Marjan’s Current Table is the Tesla among furniture. The table has an integrated solar panel with increased sensitivity, which makes the Current Table into the first piece of furniture that is able to harvest energy indoors.

The design reveals the tension between the wish for invisibility and the need for visibility. “Of course, I did not want the Current Table to become a simple solar cell on legs. Still, it does need to be recognizable in some way. If people don’t recognize anything, it becomes too abstract.” The USB port that is included in the table makes it easier for people to recognize it as something they can charge their phones with.

Power Plant

Aside from products that fit within our direct living environment, Marjan wonders how solar cells can be integrated in different industries. Think about agrotechnology. The field is developing quickly, and new technologies are focusing on effective and fast production of our foods. However, minute climate control and lighting systems cost a lot of energy. And that’s where the solar designer comes in.

Teaming up with The New Institute, architect Emma Elston, researcher Yasmine Ostendorf, Physee and University of Amsterdam, Marjan developed world’s first self-powering greenhouse called Power Plant. The Power Plant harnesses the power of design to improve both food production and decrease energy consumption, creating the perfect environment for the plants of the future.

The team implemented solar panels directly into the architecture of the greenhouse to simultaneously harvest both energy and food. As such, the Power Plant is fully able to power its indoor climate. A hydroponic systems pumps around nutrient water, which saves up to 90% water usage. The blue LED lights enhance leave growth and the red LEDs encourages the plants to flower. Utilizing these characteristics of colored lights in addition to sunlight, the Power Plant increases the yield up to 40 times.

Again, the concept of solar democracy is central to the design. The Power Plant can be placed onto rooftops in order to grow the food directly where it is needed: the city. Local produce cuts out transportation costs and establishes a stronger connection between the people and their food. Marjan is now in conversation with parties in Shanghai and New York to implement Power Plant there.

According to the solar designer, beautiful and effective design do not necessarily have to be opposites. She is constantly looking for the ultimate balance between form and function.

Beautiful and effective design do not have to be opposites.

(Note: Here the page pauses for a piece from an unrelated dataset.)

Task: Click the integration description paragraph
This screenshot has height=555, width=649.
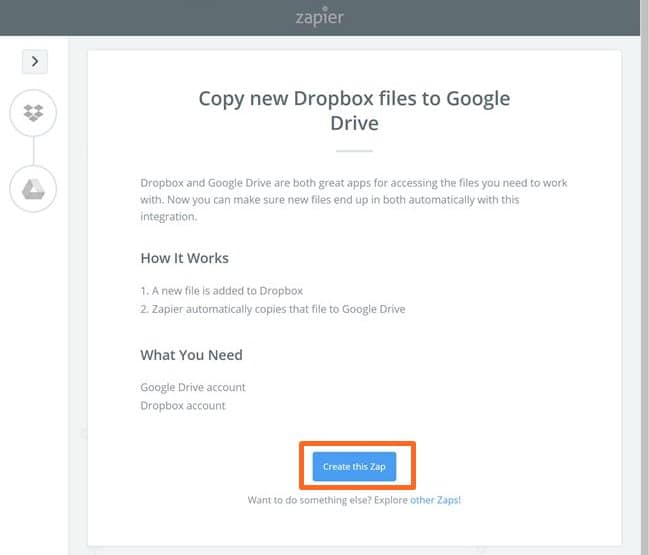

“The angle of the Power Plant greenhouse is 39 degrees because in The Netherlands it is the most effective angle to capture sunlight. The plants are positioned diagonal because water only needs to be pumped upwards once, and it streams back down while watering the plants. These are the type of choices that I make continuously. I want efficiency, but there’s always a margin which allows you to play."

Future energy

What about the future of energy? “The ideal situation would be that we generate all of our energy from inexhaustible sources, such as wind and the sun. Energy could and should be free.”

But before we arrive there, changes have to be made on a lot of levels. Solar cells have to be produced in less damaging ways that are CO2 neutral. Then, we could produce crops on demand and reduce food waste.

“In essence, life is a very complex energy transition,” Marjan concludes. “Being sustainable is just like breathing; we don’t have a choice. We have to think about the source of our energy.”